Runners need about 50 to 75 percent more protein than nonrunners to help rebuild muscles and promote recovery after tough workouts. And just one four-ounce serving of chicken can supply about half a runner’s daily protein needs. Along with protein, chicken contains selenium, a trace element that helps protect muscles from the free-radical damage that can occur during exercise, and niacin, a B vitamin that helps regulate fat burning during a run. Studies also suggest that people who get ample niacin in their diet have a 70 percent lower risk of developing Alzheimer’s disease.
Chicken’s versatility makes it perfect for runners with little time to cook. You can bake, broil, grill, or poach chicken in broth. Leftover chicken works well on top of salads, mixed into pasta, or stuffed into sandwiches and burritos. Fresh chicken stores safely for two days in the fridge, but can be frozen for six months or more.
13. Frozen Mixed Berries
The colorful compounds that make blueberries blue, blackberries deep purple, and raspberries a rich shade of red are called anthocyanins—a powerful group of antioxidants that may help stave off Alzheimer’s disease and some cancers. Anthocyanins may also assist with postrun recovery and muscle repair. Not bad for a fruit group that contains a mere 60 calories or so per cup. And remember: Frozen berries are just as nutritious as fresh ones, but they keep far longer (up to nine months in the freezer), making it easier to always have them ready to eat.
Frozen berries make a great base for a smoothie and there’s no need to thaw them. Once thawed, eat them straight up or add to some vanilla yogurt with chopped nuts. Or liven up your hot or cold cereal with a big handful. You can also bake berries with a nutty topping of oatmeal, honey, and chopped almonds for a sweet treat after a long weekend run.
14. Dark Chocolate
As a runner you deserve at least one indulgence—especially one you can feel so good about. Chocolate contains potent antioxidants called flavonols that can boost heart health. In one study, a group of soccer players had lower blood pressure and total cholesterol levels, and less artery-clogging LDL cholesterol after just two weeks of eating chocolate daily. Other research suggests that the chocolate flavonols ease inflammation and help prevent blood substances from becoming sticky, which lowers the risk of potential blood clots. But not just any chocolate will do. First off, dark chocolate (the darker the better) generally contains more flavonols than milk chocolate.
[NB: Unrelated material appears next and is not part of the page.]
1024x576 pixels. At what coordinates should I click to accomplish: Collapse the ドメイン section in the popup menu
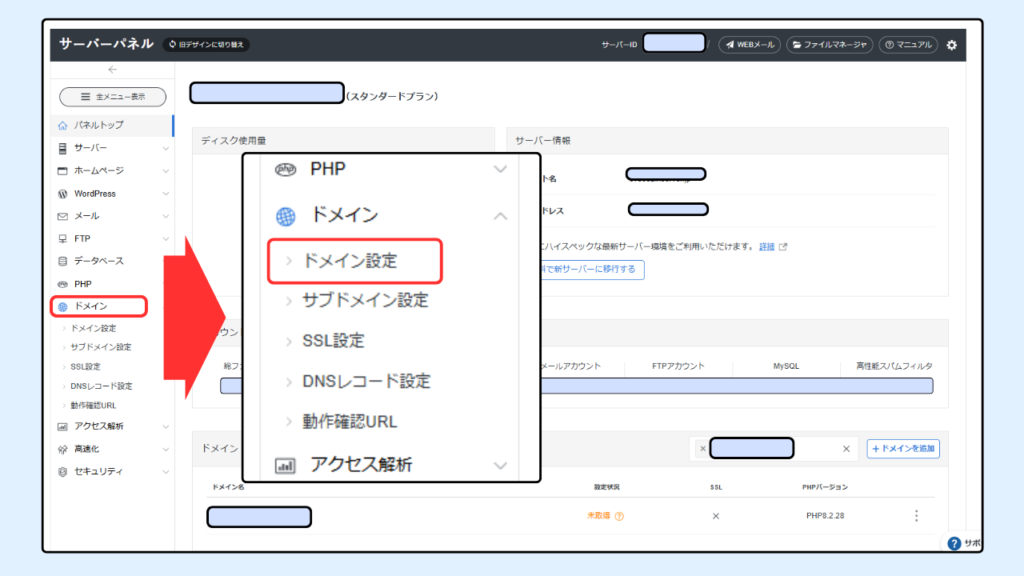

Also, the way the cocoa beans are processed can influence the potency of the flavonols. Chocolate manufacturer Mars has developed a procedure that retains much of the antioxidant powers of the flavonols, and their research shows just a little over an ounce (200 calories worth) of Dove dark chocolate per day has heart-healthy benefits.
Besides the obvious (just eat it!), you can add dark chocolate to trail mix, dip it in peanut butter (my favorite), or combine it with fruit for an even greater antioxidant punch. Just keep track of the calories. Buy chocolate wrapped in small pieces to help with portion control.
Besides being a good source of protein and calcium (one cup provides 13 grams of protein and 40 percent of the DV for calcium), yogurt with live cultures provides the healthy bacteria your digestive tract needs to function optimally. This good bacteria may also have anti-inflammatory powers that can offer some relief to arthritis suffers. Just look for the live-culture symbol on the yogurt carton.
Yogurt is great topped with fruit, granola, or nuts, or used as a base for smoothies—just skip the flavored versions which can be loaded with sugar. Plain yogurt can be mixed with diced cucumber and herbs like dill and spread over grilled tofu, chicken, fish, and other meats. Yogurt can also double as a salad dressing with vinegar and herbs. Or mix it with fresh salsa to stand in as a dip for veggies and baked chips.